Gavejian thinks that may prompt more employers to add no-recording policies.

“This back-and-forth the board has gone through makes that a little bit confusing,” he said, “but the most recent guidance in June makes it clear the policy itself is not going to be a violation -- it’s how it’s applied.”

Virginia is a one-party state, while Maryland requires the consent of all involved parties. Some jurisdictions have certain caveats -- Washington D.C., for instance, says a recording with one-party consent is OK but will become unlawful if the recording is then used to commit a crime or other “tortious” act.

Andrew Boutros, a partner at Seyfarth Shaw in Chicago, says that if an employee “goes and surreptitiously records their supervisor or boss in order to gain an advantage to get something that they otherwise would not get” -- blackmailing them, say, for a promotion -- the recording can become illegal, and face steep punishment.

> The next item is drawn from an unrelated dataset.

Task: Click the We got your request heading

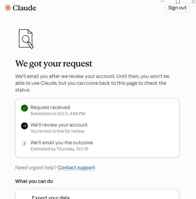Action: 54,64
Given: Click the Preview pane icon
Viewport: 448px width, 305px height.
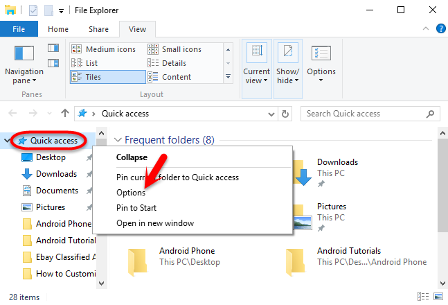Looking at the screenshot, I should [x=53, y=48].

Gavejian said the ubiquity of recording devices means it’s more important than ever for companies to train those who have tough conversations with employees about such things as terminations to be very careful about what they say.

“It’s so easy, frankly, to turn on the recording feature,” he said. “We always recommend, if you’re going to have a discussion, you should be prepared for your statements to ultimately come out later whether through recording or the employee saying this is what occurred. It’s just the same as what we would recommend with email.”